- Page -
↓
A poll taken by The Sydney Morning Herald and The Age confirms other polling which shows that a referendum on change to a republic- a politicians’ republic- is doomed to a defeat probably bigger than in 1999.
(Unfortunately, it seems that those charged with writing headlines, at least for the Herald and Agence France Presse rushed to a most superficial interpretation of the poll)
On these figures , even a plebiscite is on shaky ground.
The fact is that in 1999, the Neilson poll overestimated the republican vote by 12%.
That’s right, they overestimated the poll by 12%.
There are three reasons for this.
· First, with the exception of the Morgan Poll, pollsters do not qualify the form of republic. The three forms before the people are our present crowned republic and the two forms of politicians' republics over which the republican movement is irreconcilably divided.
· The second reason is that media commentators, republican politicians and other elites have painted our crowned republic as highly unfashionable, something which no member of the elite intelligentsia could possibly support.
Accordingly people are reluctant to admit their support for the present system to polls conducted by media organisations with a “ passionate” republican agenda : The Sydney Morning Herald and The Age. They are inclined not to reveal their true intentions.
↑
- Information provided -
↓
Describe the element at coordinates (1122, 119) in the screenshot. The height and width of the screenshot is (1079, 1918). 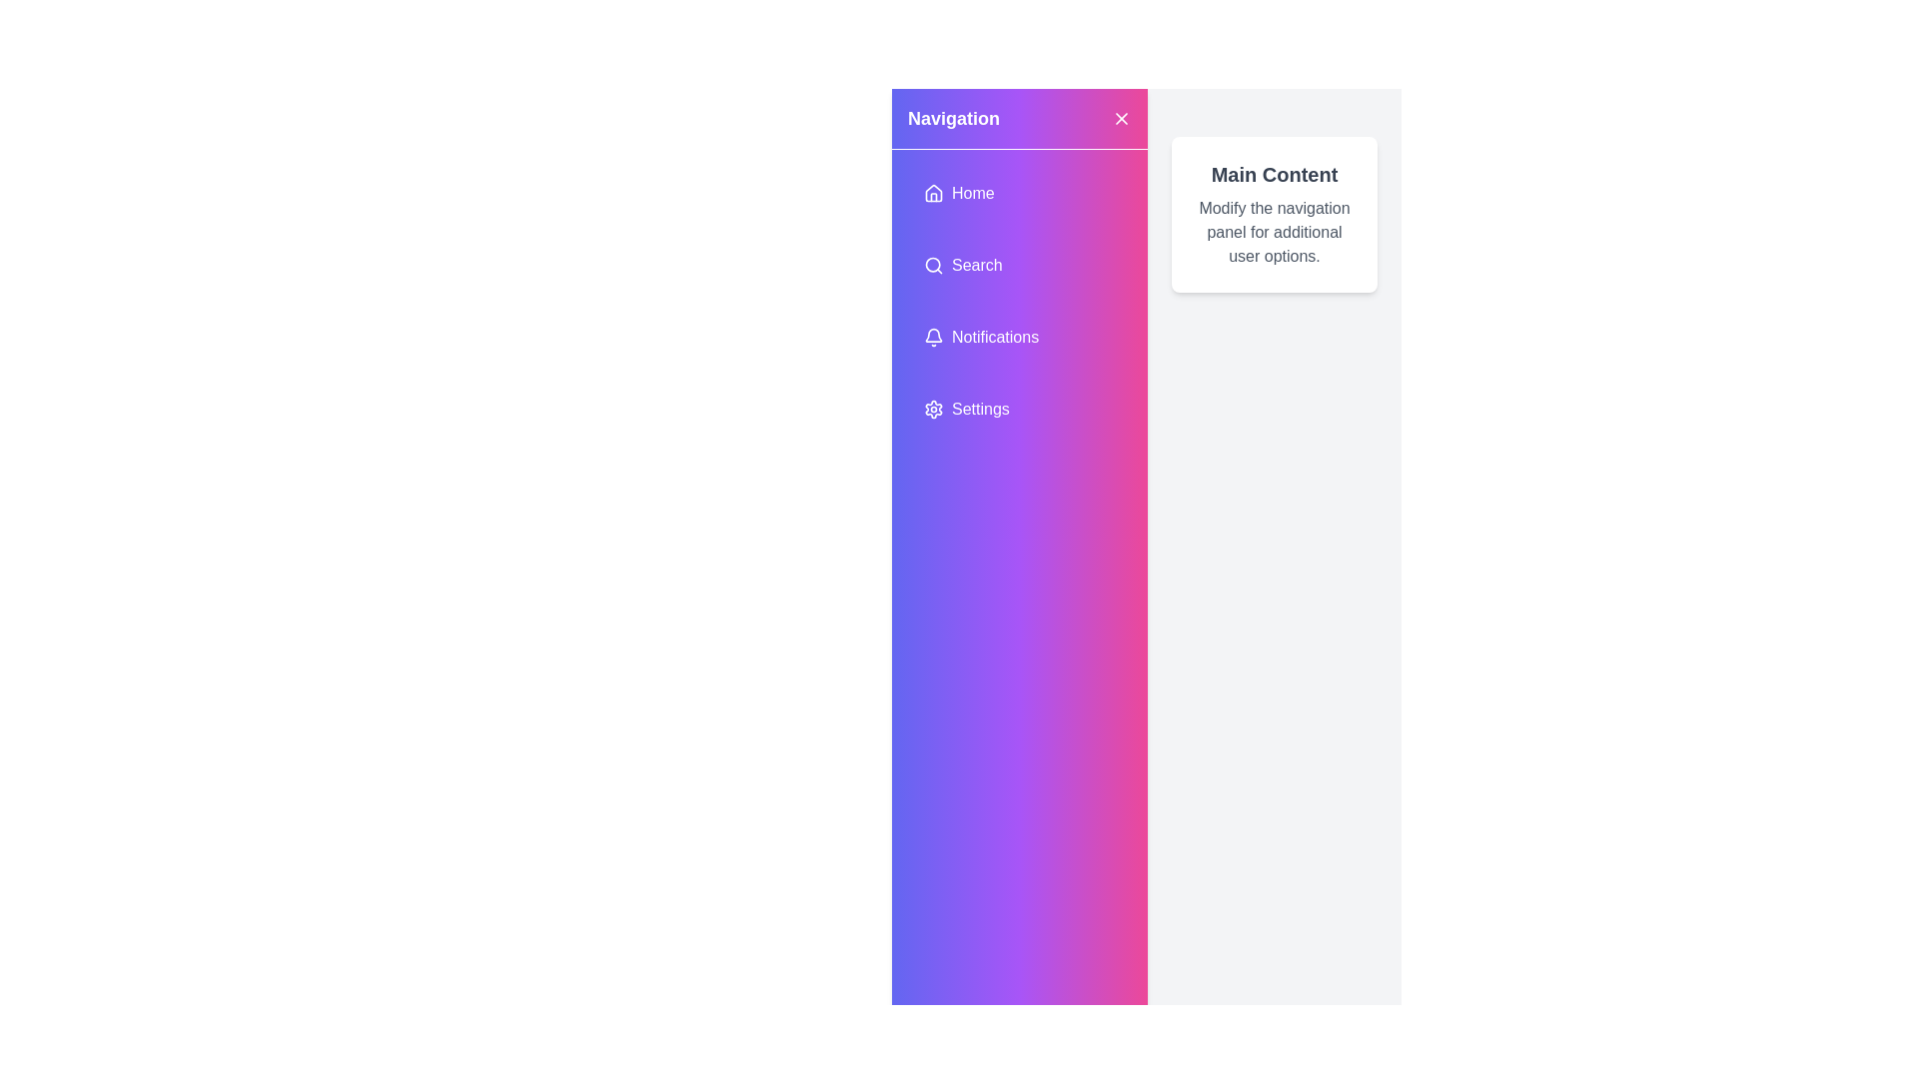
I see `the small button with a white cross icon located in the top-right corner of the navigation panel header to observe its hover state` at that location.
↑
- Tasks to carry out -
(1) According to the article on polling about an Australian republic, by how much did the Neilson poll overestimate the republican vote in 1999?
(2) Continue the article on polling about an Australian republic from its last sentence.

- Expected outputs -
(1) By 12%.

(2)
For example, they may say they are undecided, which is not the case with the actual vote where few informal votes are cast.
Nielsen pollster John Stirton explained this by arguing that "yes" voters on the republic tended to feel less strongly about the subject than "no" voters and were therefore more likely to change their minds. "While there may be support for a republic in principle, support can quickly evaporate if the type of republic – the model – is not acceptable to voters."
Whether they are reluctant to tell pollsters how they will vote, or whether "yes" respondents feel less strongly than "no" respondents, the fact is that support for a republic in an opinion poll is likely to evaporate by the time of the real vote.
· The third reason for this evaporation of support is that the people have not heard most of the arguments against change. The media tend to publish the case for change and they will only hear and read the contrary case during the formal campaign.
Even then, if the situation is as it was in 1999, the No case can expect restrictive access in most of the media.
…the Herald/Age/ Nielson 2008 poll…
The point is, and Nielson agrees, you have to discount the poll reported by Mark Davis in the Herald on 23 September, 2008.
This says that Nielson surveyed 1400 voters. The actual question has not been published, nor the margin of error.
The report says that 52 per cent agreed that “Australia should become a republic.” By comparison 40 per cent said it should not, while the remainder were undecided.
This is a seriously flawed question.
In May 2008, the Morgan poll asked a more precise question, “In your opinion, should Australia remain a MONARCHY — or become a REPUBLIC with an elected President?”
Support for this the most popular model was only 45% and among those aged 14-17, 23%.
With the 1999 experience, we can therefore discount the Herald Age Nielson poll.
It means that in a referendum similar to 1999, the Yes vote would fall to about 40%.
…why they won’t hold a referendum…
That of course is why the Rudd government has no intention of holding a referendum.
They can’t do what the WA government did when the people kept saying No to daylight saving – introduce it on a “trial basis.”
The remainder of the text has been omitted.